### SUPPLIED DATA

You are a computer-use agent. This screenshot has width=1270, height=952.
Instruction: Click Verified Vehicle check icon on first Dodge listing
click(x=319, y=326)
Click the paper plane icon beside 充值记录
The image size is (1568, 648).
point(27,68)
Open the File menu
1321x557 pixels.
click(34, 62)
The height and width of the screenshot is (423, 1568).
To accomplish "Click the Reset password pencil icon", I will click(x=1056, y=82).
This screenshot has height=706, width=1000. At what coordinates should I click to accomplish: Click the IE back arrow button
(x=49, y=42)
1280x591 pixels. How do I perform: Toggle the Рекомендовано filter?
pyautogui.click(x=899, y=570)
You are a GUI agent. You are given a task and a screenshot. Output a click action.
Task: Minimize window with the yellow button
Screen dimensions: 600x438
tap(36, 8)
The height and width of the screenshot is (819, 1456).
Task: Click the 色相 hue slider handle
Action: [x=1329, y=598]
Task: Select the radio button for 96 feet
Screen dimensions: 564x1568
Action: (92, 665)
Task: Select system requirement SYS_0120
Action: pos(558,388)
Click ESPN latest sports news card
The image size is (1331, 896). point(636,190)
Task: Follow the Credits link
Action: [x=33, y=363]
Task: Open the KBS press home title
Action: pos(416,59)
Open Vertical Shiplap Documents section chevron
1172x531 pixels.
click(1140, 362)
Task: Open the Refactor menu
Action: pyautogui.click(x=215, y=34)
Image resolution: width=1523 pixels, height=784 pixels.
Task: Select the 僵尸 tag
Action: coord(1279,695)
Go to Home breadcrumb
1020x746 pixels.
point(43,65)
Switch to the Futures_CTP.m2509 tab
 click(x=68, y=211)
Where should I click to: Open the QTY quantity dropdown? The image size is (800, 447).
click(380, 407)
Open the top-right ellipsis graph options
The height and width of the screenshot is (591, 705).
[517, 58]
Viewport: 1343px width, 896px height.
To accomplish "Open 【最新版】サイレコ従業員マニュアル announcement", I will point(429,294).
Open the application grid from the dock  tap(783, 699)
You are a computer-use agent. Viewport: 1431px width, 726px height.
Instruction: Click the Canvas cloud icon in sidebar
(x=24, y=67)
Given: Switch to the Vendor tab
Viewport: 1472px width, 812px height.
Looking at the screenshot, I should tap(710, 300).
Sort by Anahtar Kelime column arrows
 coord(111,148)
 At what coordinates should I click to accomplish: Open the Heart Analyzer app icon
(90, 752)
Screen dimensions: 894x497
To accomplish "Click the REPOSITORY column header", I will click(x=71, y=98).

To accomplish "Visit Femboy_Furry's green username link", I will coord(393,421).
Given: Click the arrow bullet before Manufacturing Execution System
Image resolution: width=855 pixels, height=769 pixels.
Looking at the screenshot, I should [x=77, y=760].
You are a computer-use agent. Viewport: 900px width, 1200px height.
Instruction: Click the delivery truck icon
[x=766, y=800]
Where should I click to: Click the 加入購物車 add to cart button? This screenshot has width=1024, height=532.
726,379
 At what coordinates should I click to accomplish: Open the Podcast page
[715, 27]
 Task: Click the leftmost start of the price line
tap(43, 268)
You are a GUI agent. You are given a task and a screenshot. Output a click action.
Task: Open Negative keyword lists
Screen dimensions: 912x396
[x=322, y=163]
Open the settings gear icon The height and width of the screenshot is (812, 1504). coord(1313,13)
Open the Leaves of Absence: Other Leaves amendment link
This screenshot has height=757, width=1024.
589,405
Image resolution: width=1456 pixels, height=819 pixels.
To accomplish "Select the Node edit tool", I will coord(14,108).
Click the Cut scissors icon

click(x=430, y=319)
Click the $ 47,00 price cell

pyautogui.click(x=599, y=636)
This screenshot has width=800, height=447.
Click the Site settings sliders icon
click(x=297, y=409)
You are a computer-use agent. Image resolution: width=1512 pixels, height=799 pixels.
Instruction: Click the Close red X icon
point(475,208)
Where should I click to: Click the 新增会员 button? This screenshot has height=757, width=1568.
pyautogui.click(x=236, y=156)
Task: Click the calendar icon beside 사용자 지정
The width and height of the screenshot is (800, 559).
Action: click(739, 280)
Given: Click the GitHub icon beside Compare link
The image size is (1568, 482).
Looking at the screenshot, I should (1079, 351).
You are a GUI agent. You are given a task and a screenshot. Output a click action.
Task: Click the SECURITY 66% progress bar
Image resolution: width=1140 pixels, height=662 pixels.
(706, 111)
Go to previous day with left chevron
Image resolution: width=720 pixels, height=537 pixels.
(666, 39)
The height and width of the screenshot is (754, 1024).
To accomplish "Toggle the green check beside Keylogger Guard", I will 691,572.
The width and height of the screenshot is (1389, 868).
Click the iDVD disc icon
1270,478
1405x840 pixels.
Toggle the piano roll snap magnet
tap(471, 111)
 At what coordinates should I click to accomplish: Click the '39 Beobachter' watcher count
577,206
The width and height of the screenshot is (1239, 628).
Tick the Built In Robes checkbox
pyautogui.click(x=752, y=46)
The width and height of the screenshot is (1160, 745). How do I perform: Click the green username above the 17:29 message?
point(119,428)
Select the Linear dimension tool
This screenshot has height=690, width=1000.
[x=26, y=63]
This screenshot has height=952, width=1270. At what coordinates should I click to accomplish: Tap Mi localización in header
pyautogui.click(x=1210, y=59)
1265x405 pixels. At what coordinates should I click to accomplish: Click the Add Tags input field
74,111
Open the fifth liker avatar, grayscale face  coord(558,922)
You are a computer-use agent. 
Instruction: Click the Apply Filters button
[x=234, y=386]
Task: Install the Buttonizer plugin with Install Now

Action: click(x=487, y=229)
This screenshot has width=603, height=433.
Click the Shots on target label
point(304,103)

######

### STATED GOAL
Write out the listing again from its start through the line containing "Action: pos(558,388)", reproducing every line without change.

### EXPECTED OUTPUT
You are a computer-use agent. This screenshot has width=1270, height=952.
Instruction: Click Verified Vehicle check icon on first Dodge listing
click(x=319, y=326)
Click the paper plane icon beside 充值记录
The image size is (1568, 648).
point(27,68)
Open the File menu
1321x557 pixels.
click(34, 62)
The height and width of the screenshot is (423, 1568).
To accomplish "Click the Reset password pencil icon", I will click(x=1056, y=82).
This screenshot has height=706, width=1000. At what coordinates should I click to accomplish: Click the IE back arrow button
(x=49, y=42)
1280x591 pixels. How do I perform: Toggle the Рекомендовано filter?
pyautogui.click(x=899, y=570)
You are a GUI agent. You are given a task and a screenshot. Output a click action.
Task: Minimize window with the yellow button
Screen dimensions: 600x438
tap(36, 8)
The height and width of the screenshot is (819, 1456).
Task: Click the 色相 hue slider handle
Action: [x=1329, y=598]
Task: Select the radio button for 96 feet
Screen dimensions: 564x1568
Action: (92, 665)
Task: Select system requirement SYS_0120
Action: pos(558,388)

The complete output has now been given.